Nork wasn't the biggest player on the team--in fact, by contemporary photos, he was the smallest, standing somewhere about 5-6. A three sport letterman in football and baseball as well as basketball, Nork was simply tougher than his opponents, and the fact that he played forward against taller opponents mattered not. His expert play helped keep Georgetown basketball competitive during these lean years, and prepared the team for a sterling group that followed.
Playing one game as a reserve in 1924-25, Nork joined the team for good the following season. The 1924-25 season proved to be a difficult one, becoming the school's first losing record in its twenty year history. The efforts of Nork were invaluable, though, particularly as the rest of the team struggled in most aspects of the game. Nork scored 12 of his team's 18 points in a win over Lafayette, and 11 of 20 in a loss to Army. His team-leading 135 points over 13 games was six points short of the combined scoring of the rest of the starting five.
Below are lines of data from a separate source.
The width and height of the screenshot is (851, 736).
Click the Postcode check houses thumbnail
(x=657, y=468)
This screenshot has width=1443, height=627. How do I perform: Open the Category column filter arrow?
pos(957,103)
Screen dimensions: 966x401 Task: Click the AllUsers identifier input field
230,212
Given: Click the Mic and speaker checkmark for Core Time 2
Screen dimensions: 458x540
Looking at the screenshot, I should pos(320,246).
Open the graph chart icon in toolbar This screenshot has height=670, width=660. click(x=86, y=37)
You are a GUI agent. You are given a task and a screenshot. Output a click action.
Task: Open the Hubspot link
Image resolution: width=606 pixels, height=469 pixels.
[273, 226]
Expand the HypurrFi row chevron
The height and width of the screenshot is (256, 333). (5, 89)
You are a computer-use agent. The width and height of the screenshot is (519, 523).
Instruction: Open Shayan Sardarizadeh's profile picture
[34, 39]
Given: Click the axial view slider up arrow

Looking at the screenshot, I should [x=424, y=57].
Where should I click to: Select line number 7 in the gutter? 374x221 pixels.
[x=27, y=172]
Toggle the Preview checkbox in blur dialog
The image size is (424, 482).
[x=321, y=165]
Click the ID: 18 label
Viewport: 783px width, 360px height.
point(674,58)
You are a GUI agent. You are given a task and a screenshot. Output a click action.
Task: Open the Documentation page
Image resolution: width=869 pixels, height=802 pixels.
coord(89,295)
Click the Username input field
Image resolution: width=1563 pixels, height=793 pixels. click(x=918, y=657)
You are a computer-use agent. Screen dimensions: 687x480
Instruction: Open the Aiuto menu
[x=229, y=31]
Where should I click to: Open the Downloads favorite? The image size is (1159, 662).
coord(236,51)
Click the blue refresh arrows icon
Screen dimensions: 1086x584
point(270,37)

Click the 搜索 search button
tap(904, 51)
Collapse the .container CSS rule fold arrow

By 1927, Nork again led the team in scoring, as the Hilltoppers earned a winning record over nine games. His 85 points over nine games was nearly double that of the scoring runner-up, and he was a big factor in nearly every game played. Elevated to captain in 1928, Nork averaged seven points a game, but under the tutelage of Elmer Ripley and the arrival of the talented class of 1930, the "flying Hoyas" won 12 of 13, a fitting end to Nork's three years of team leadership.
Nork was a talented halfback and had an offer to play with the NFL's Philadelphia Eagles, but turned it down to return home to Shenandoah, PA to teach. Over the next two decades, Nork became one of Pennsylvania's winningest prep coaches, coaching Shenandoah to the unofficial 1932 national high school championship, as well as a state co-championship in 1940.
Bob Nork was posthumously enshrined in the Georgetown University Athletic Hall of Fame in 1985.